=== What you will do ===
A - Give every starting-point timestamp that appears in the transcript, in order.
B - Transcribe the part of the transcript from "Starting point is 00:10:32" up to and including "There you go.".

=== Text segment ===
....
Starting point is 00:10:32 All right. Okay. Well, 41. So close enough, right? So 1999, right? 1999, you've got Fight Club. And I was going to say, when are you going to bring up Fight Club? Oh, I'm so excited. There you go.
Starting point is 00:10:43 All right. Keep going. Yeah. Fight Club, fight club in the matrix, 1999, and especially for men, boys that were turning into men in that age group, those stories deeply resonate with us. Well, think about those stories. What are some common flavors? You have male protagonists who are completely disenfranchised with their jobs, right? They both work office jobs and even the aesthetic of their offices both feel the same. There's this kind of strange green film,
Starting point is 00:11:11 you know, over the top of the lens, or maybe they did in post-production, I don't know. These guys are completely unhappy with their pursuit of the American dream. And so what is the solution to that in both stories? Well, in Fight Club, what is it? It is to withdraw and it is to deconstruct. What is it in the matrix? The matrix is the same thing. You're getting red pill. What's the red pill? The red pill is waking up to that this is all an
Starting point is 00:11:39 illusion. It's all masking a play for power. You need to withdraw and then you need to deconstruct the system. So Preston, those films, I think the impact of them on my generation, not just those two, we could point to a dozen other instantiations of this in culture. And what we could see was a generation
Starting point is 00:12:00 that was taking in these cultural stories. And because we're storied creatures, we try to live in a story. And the story we've been living in, in American culture, for at least pop culture since the 90s, has been one of intense cynicism, deconstruction, highly ironic. This is a really long answer, sorry, Preston.
....
=== Recorded information ===

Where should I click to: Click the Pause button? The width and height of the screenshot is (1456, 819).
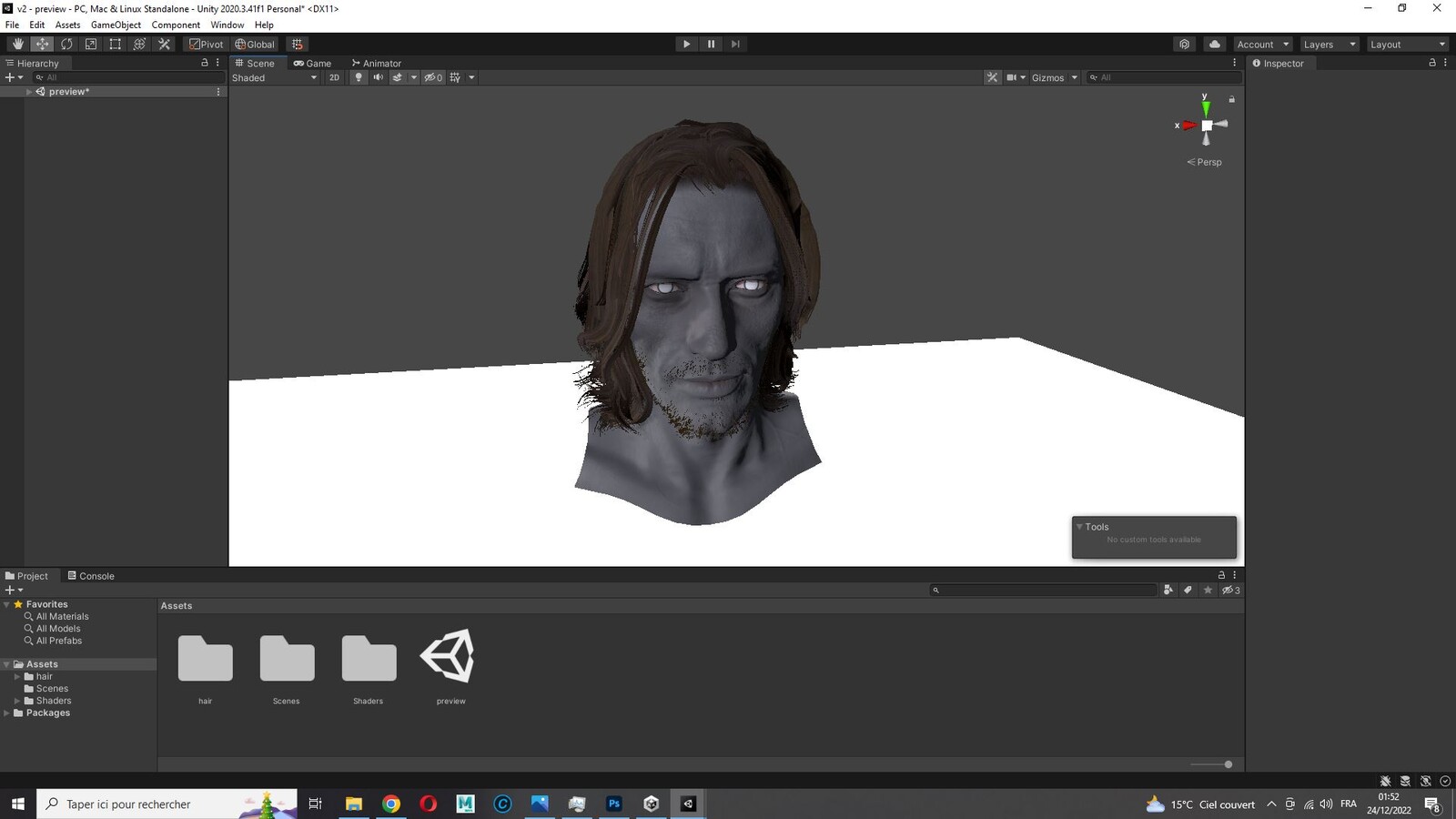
....
=== Results in order ===
A -
00:10:32
00:10:43
00:11:11
00:11:39
00:12:00

B -
Starting point is 00:10:32 All right. Okay. Well, 41. So close enough, right? So 1999, right? 1999, you've got Fight Club. And I was going to say, when are you going to bring up Fight Club? Oh, I'm so excited. There you go.